_AIM_
Can you reproduce, word for word, every line from the one containing "How do I perform: Click" down to the last line, leaving out the pictures?

----- STORED DATA

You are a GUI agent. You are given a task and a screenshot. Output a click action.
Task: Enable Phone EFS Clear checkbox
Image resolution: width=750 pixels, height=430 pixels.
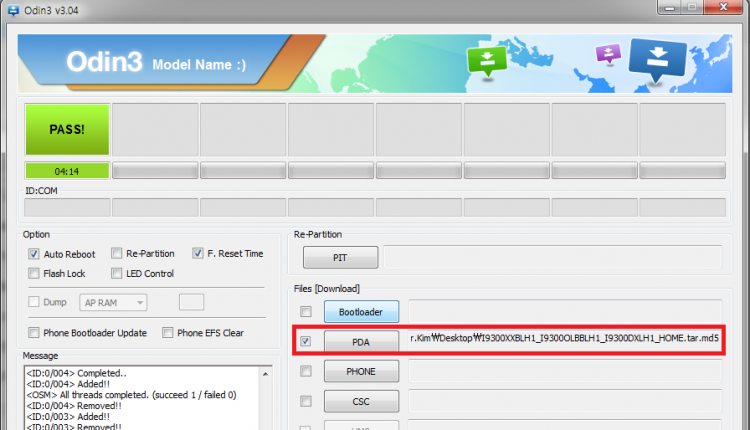point(168,333)

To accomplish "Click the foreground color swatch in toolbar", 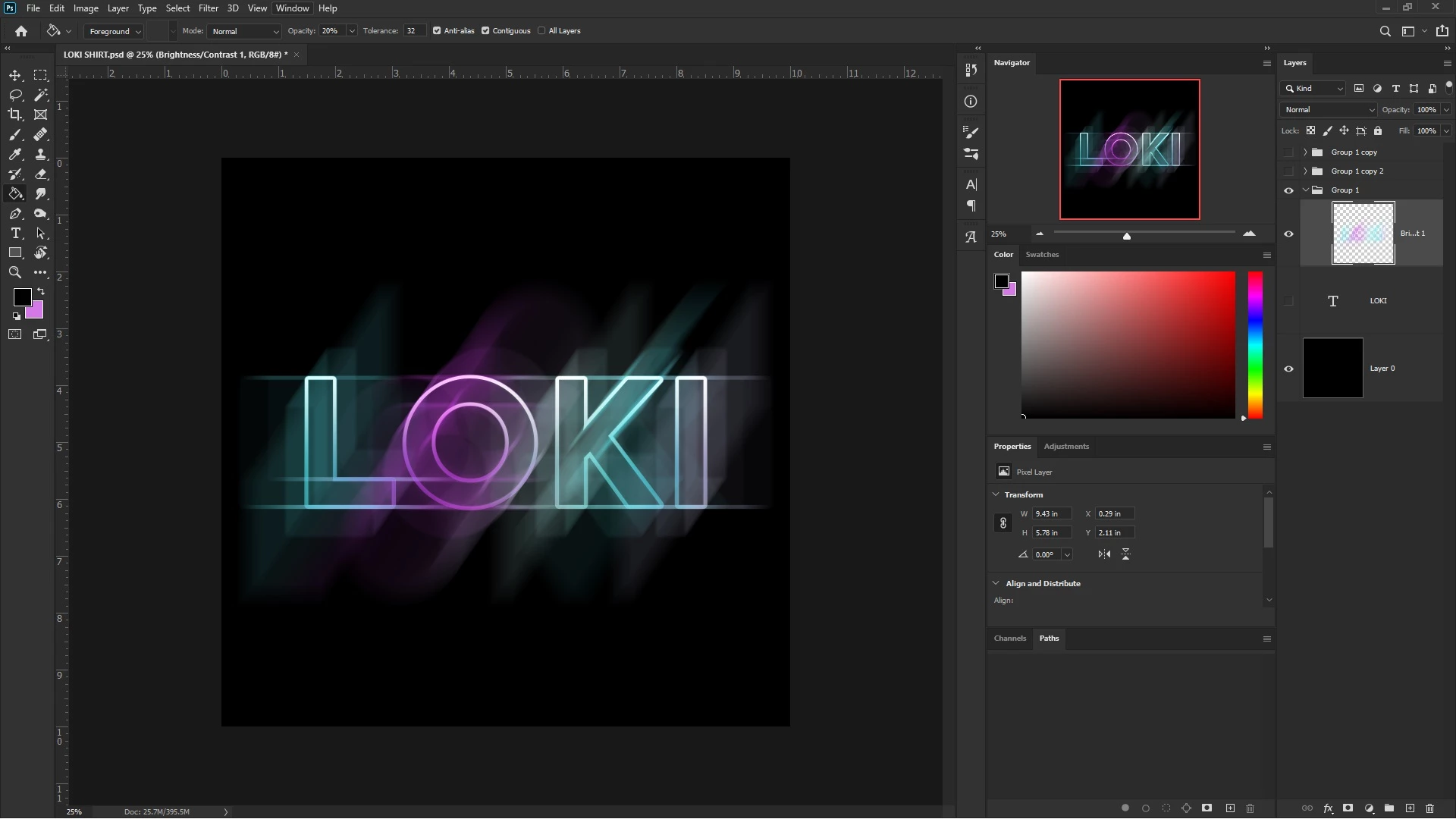I will click(22, 297).
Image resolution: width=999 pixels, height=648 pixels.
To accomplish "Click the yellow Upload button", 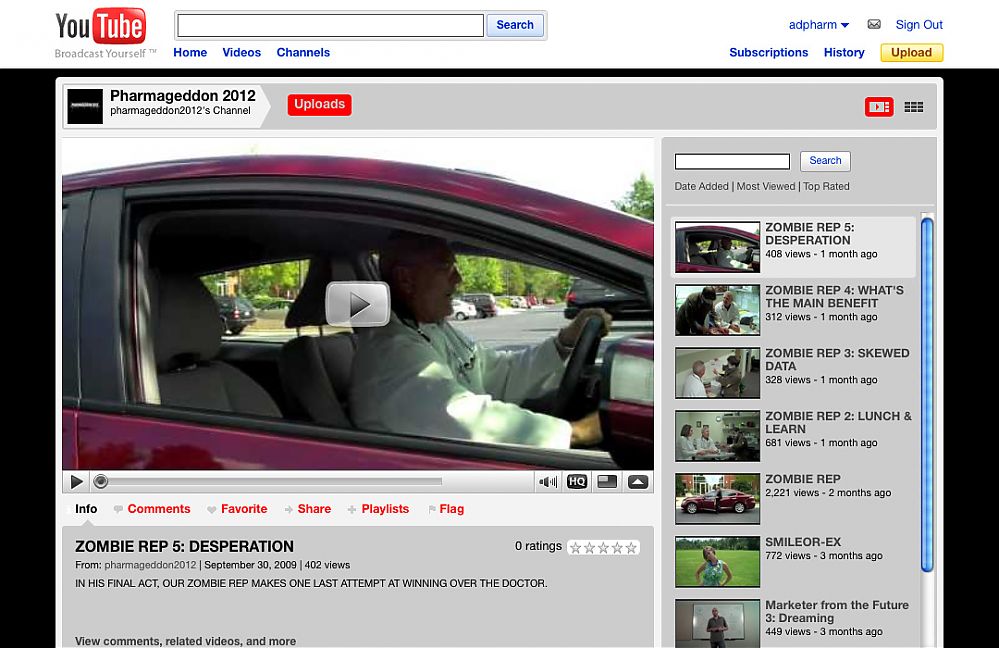I will point(911,53).

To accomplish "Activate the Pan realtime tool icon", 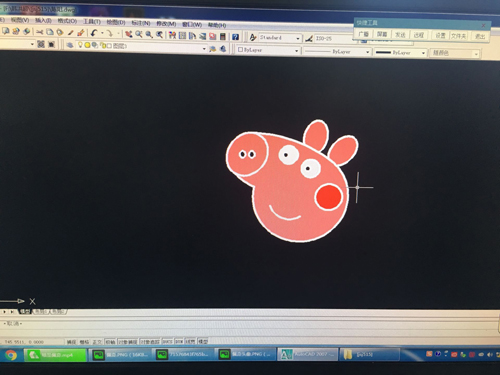I will click(129, 34).
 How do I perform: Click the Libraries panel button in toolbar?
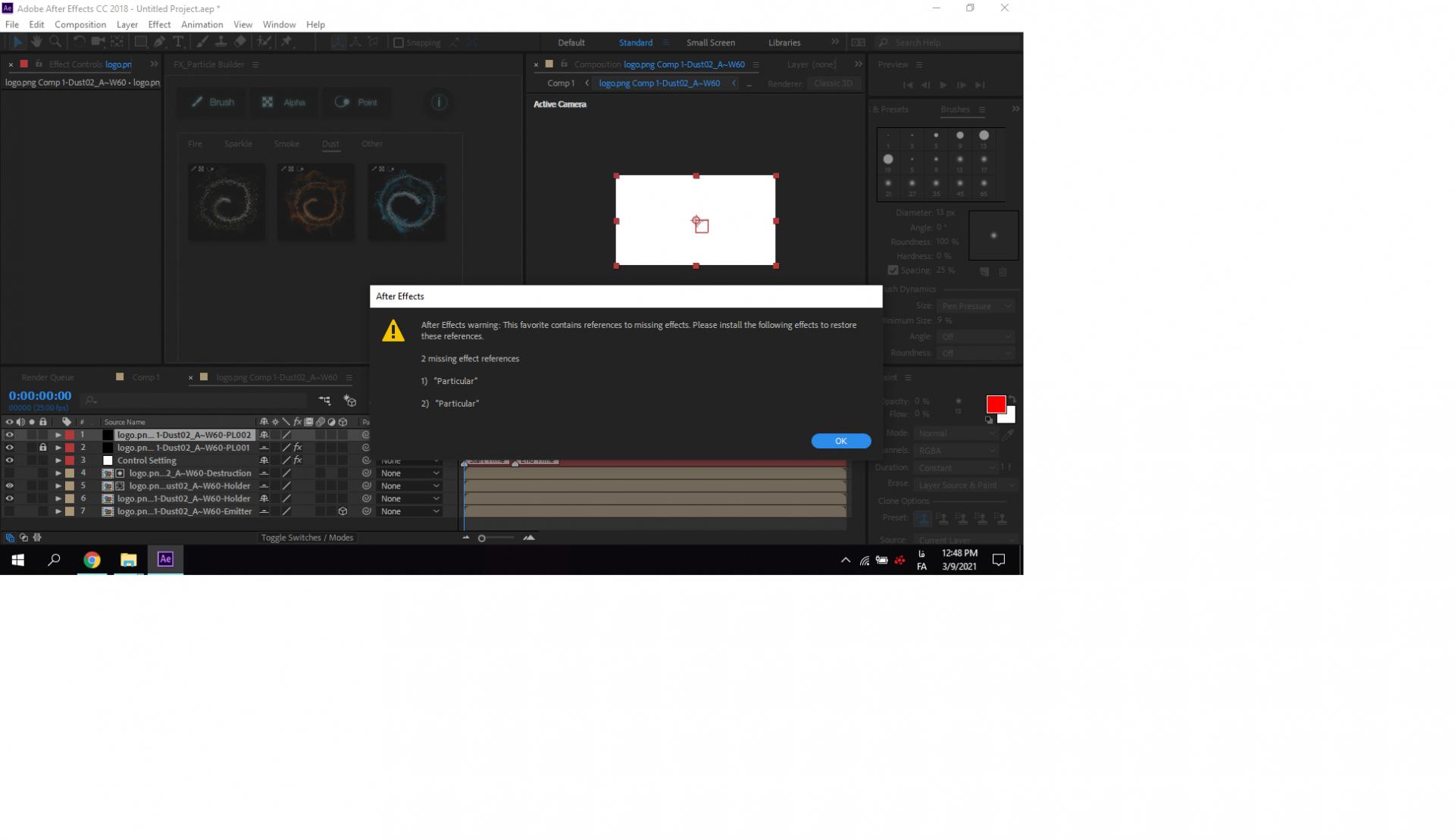(x=786, y=42)
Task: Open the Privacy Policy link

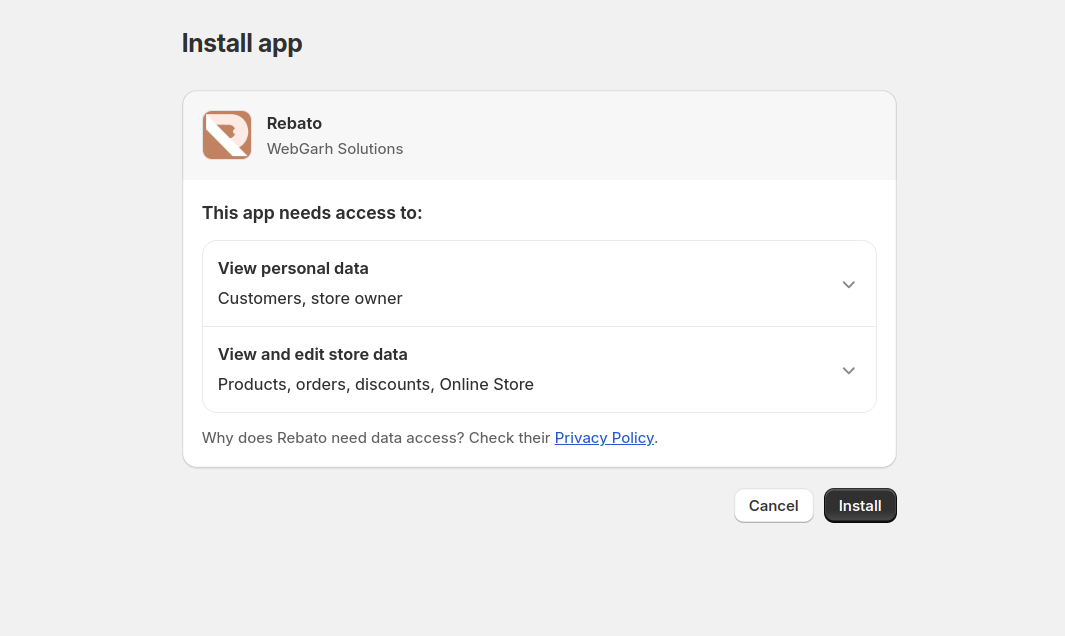Action: (604, 438)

----------

_ANSWER TO THE PROBLEM_
 How do I perform: Click the Libraries panel button in toolbar?
(x=786, y=42)
Task: Open the Privacy Policy link

Action: (604, 438)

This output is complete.